#### Source passage
A few days later, as promised, we received a call saying that FCC would not give us a loan but would reconsider if one of us got a full-time, off-farm job.
We were not impressed. Our business plan required both us to be working on the farm full-time to meet our goals. And we had been under the impression that Farm Credit Canada offered loans to farmers, not only to people with off-farm income.
Luckily for us, Nova Scotia still has a Farm Loan Board (which every province used to have). Through communications that happened by phone and email (no 2-hour drives), they approved us for a loan for both a mortgage and some needed infrastructure, based on our business plan and experience.
That loan has enabled us to meet our production goals, bring stability to our marketing channels, and work towards the ecological and societal benefits that form the basis of our farming vision.
And from my perspective, we were a good bet. We have always paid our mortgage payments on time and have always paid back more than the minimum owed. We also feel comfortable thinking about taking on more debt in order to build our farm business because of the positive experience we had with the NS Farm Loan Board.
I think one of the issues in Canada is that farmers like us, who come from non-farming backgrounds and want to create small-scale, ecologically-resilient and livelihood-generating farms, are not always recognized as viable farmers. The get-big-or-get-out, monocultural and heavy-input philosophies of so many of our country s farms and farm policies have made it increasingly difficult for farmers like us to be seen, heard and valued. And yet, results from a recent New Farmer Survey, put out by the National New Farmer Coalition and the University of Manitoba showed that over 70% of new farmers come from non-farming backgrounds and many of them are choosing biodiverse, small-scale, socially-beneficial, and ecological farming philosophies. The survey also showed that access to capital is one of the major barriers for these new farmers and one that impacts whether they start or continue to farm at all.
With the interest worldwide in local-lending, Slow Money initiatives, and ethical investing, it seems that people would be lining up to invest in ecological and socially-minded, family-scale farms. Here in Nova Scotia, there is an inspiring example in Farmworks, where investors put money into a pool that goes towards local food and farm businesses.
It also seems that traditional farm-lending agencies, like Farm Credit Canada, would recognize the aging farmer crisis nationally (with the average farmer celebrating their 55th birthday this year) and be on the look-out for new farmers from all backgrounds and sectors of the industry to start paying them interest.
I think one of the most important changes that needs to happen and in which any average person can contribute is by helping to change the conversation on who and what a farmer is. I remember having a conversation with a woman who asked if Bryan and I had animals on our farm. We have kept laying hens but we are primarily a vegetable farm. She then said that we were hobby farmers. I have to admit, when we think of keeping livestock on our farm, we typically think of the animals as a hobby, not the vegetables, just as farmers who primarily raise livestock but grow a home vegetable garden might think of the vegetables as a hobby. Stamp collecting is a common hobby but there are definitely people who make a living from the buying and selling of stamps and for them it is not a hobby.
########
● **Short task A**:
Please lay out the listing as a Markdown table with the columns n and Line, starting with the line that contains "Task: Open the Documentation link" and going on through the end of the listing. Skip blank lines and leave the pictures out.
#### Supplied material
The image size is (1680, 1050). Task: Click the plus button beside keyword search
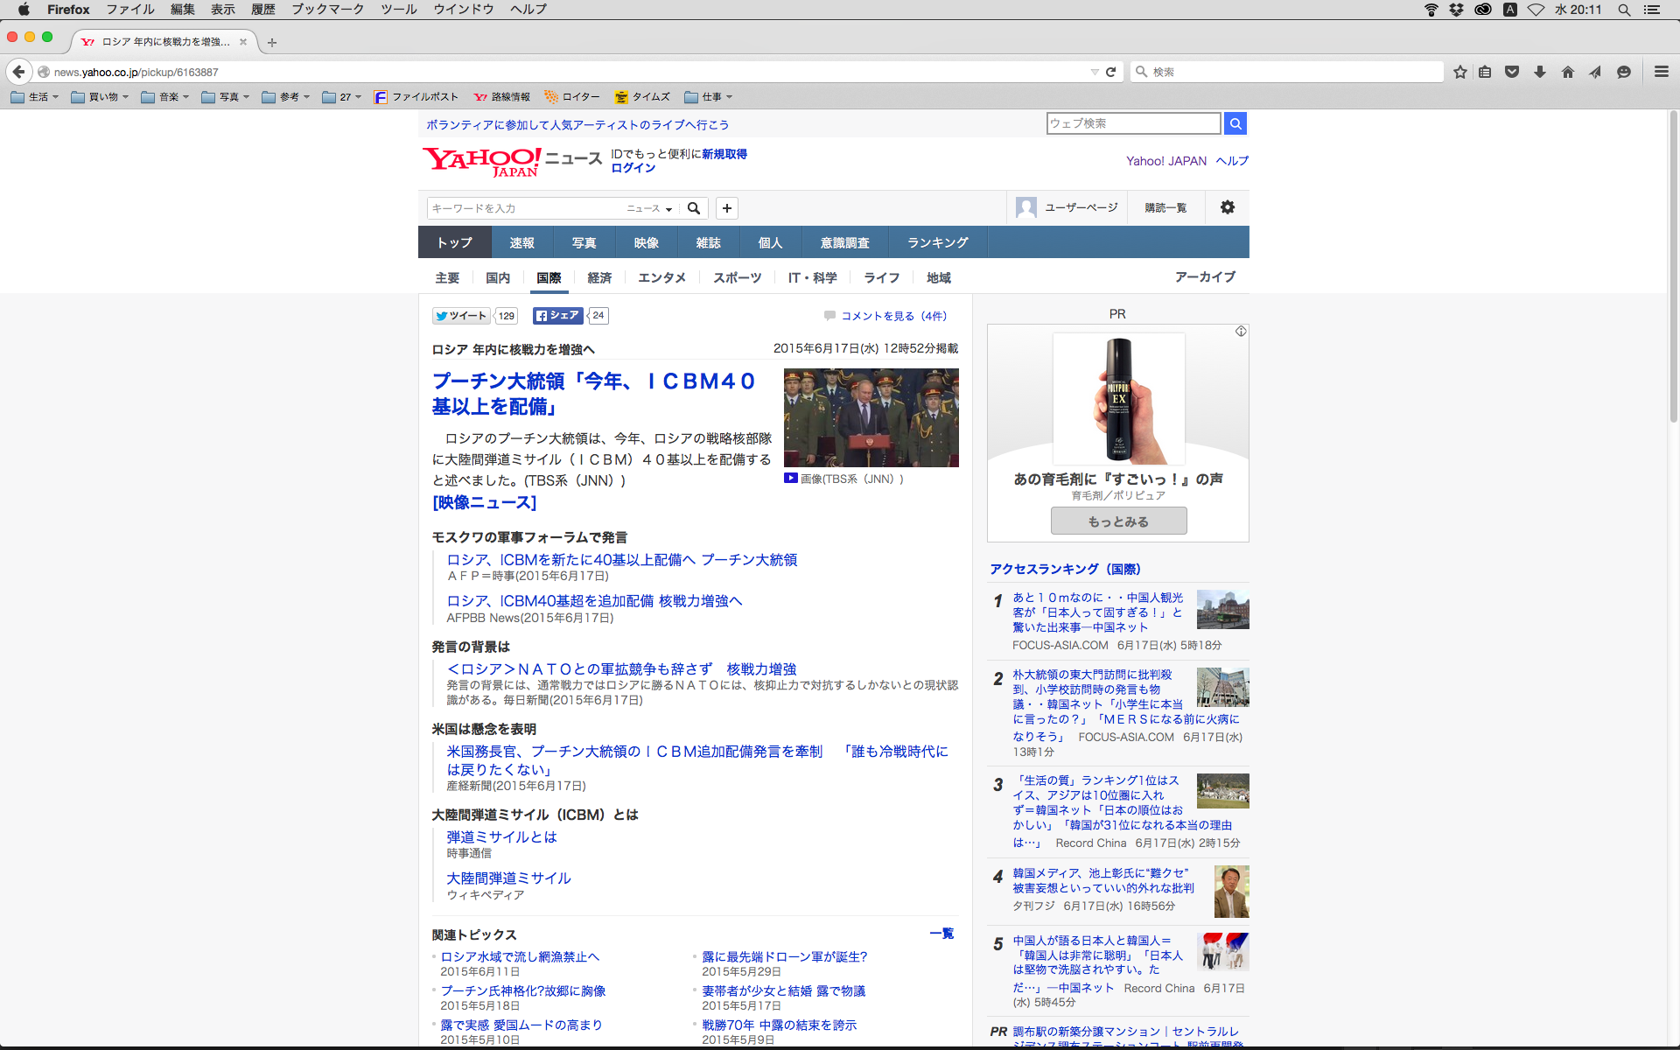726,208
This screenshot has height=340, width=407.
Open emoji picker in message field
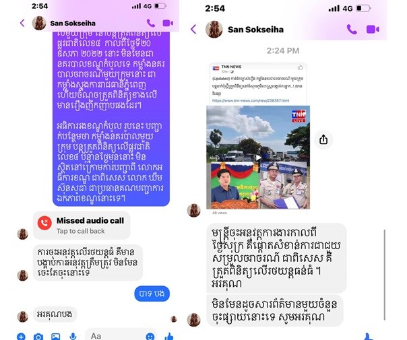(150, 337)
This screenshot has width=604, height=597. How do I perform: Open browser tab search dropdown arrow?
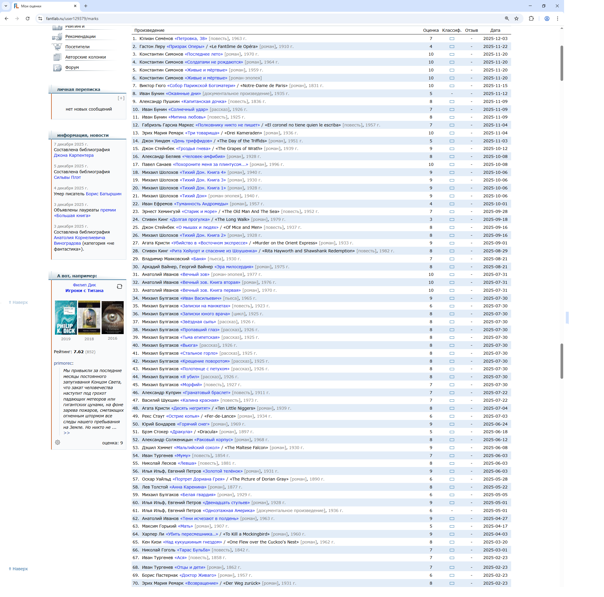coord(6,6)
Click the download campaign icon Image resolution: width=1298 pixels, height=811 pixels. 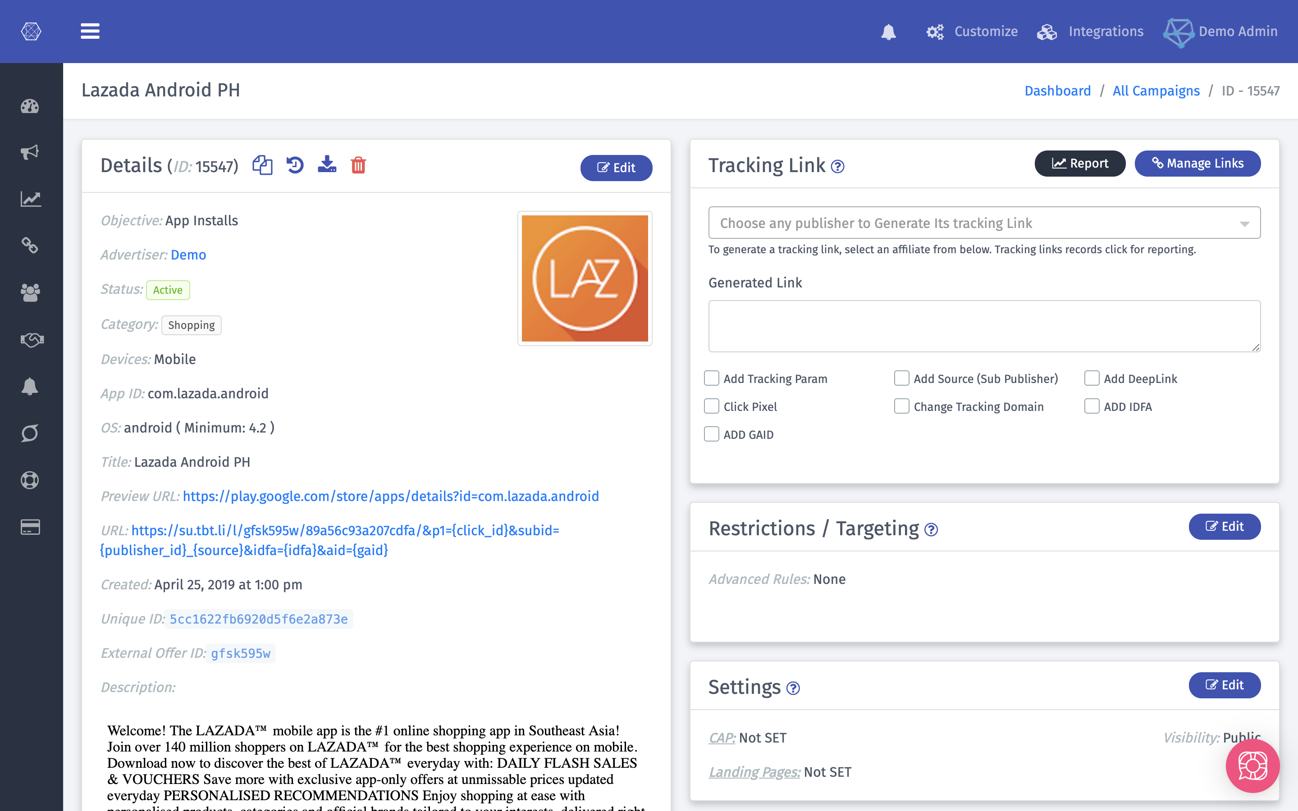(327, 164)
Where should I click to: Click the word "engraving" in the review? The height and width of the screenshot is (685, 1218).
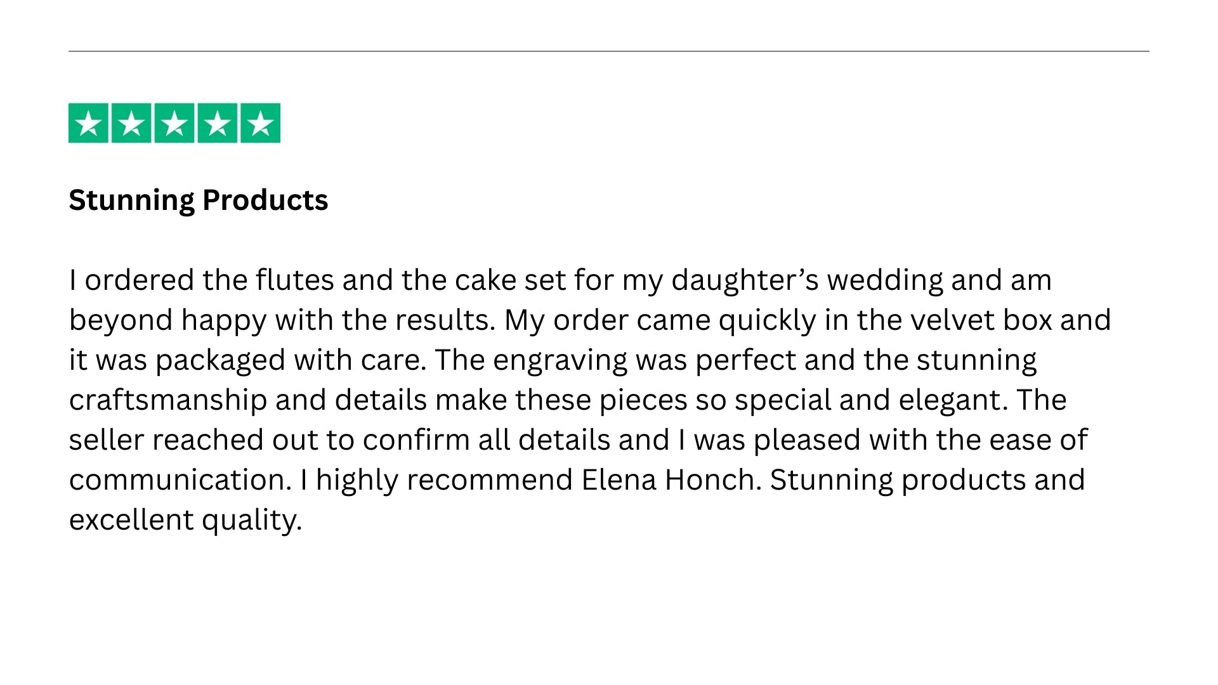click(x=560, y=360)
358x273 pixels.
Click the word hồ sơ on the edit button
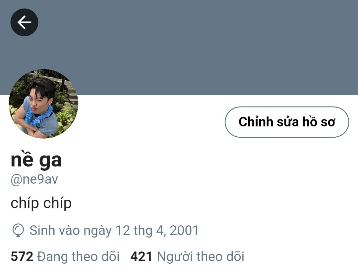pos(319,121)
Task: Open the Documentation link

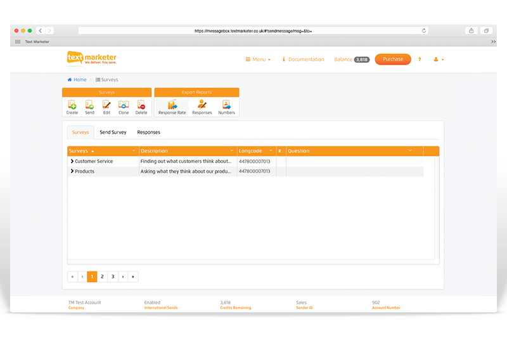Action: (x=303, y=60)

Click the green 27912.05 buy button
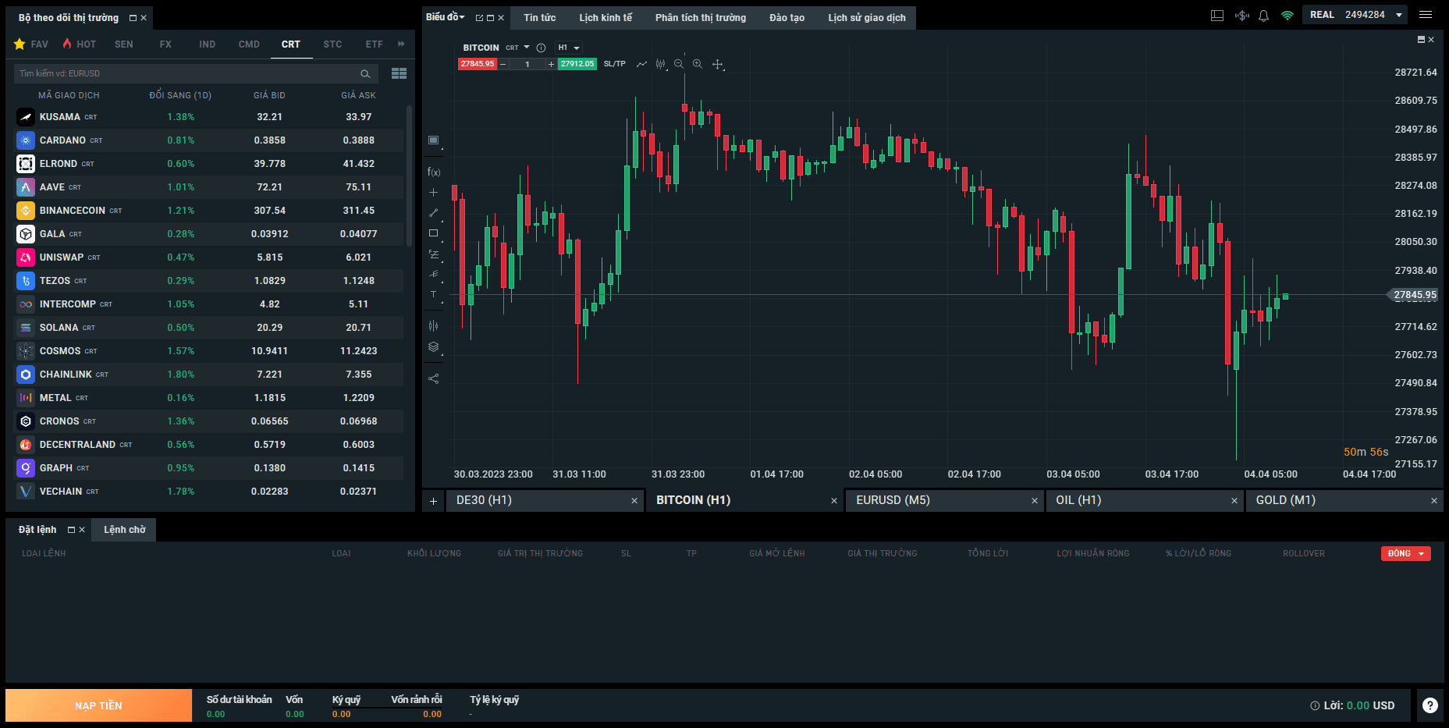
########
● **Short task B**:
In the farm loan account, which body approved the loan for a mortgage and needed infrastructure?

● **Complete output A**:
| n | Line |
|---|---|
| 1 | Task: Open the Documentation link |
| 2 | Action: (x=303, y=60) |
| 3 | Click the green 27912.05 buy button |

● **Complete output B**:
Nova Scotia's Farm Loan Board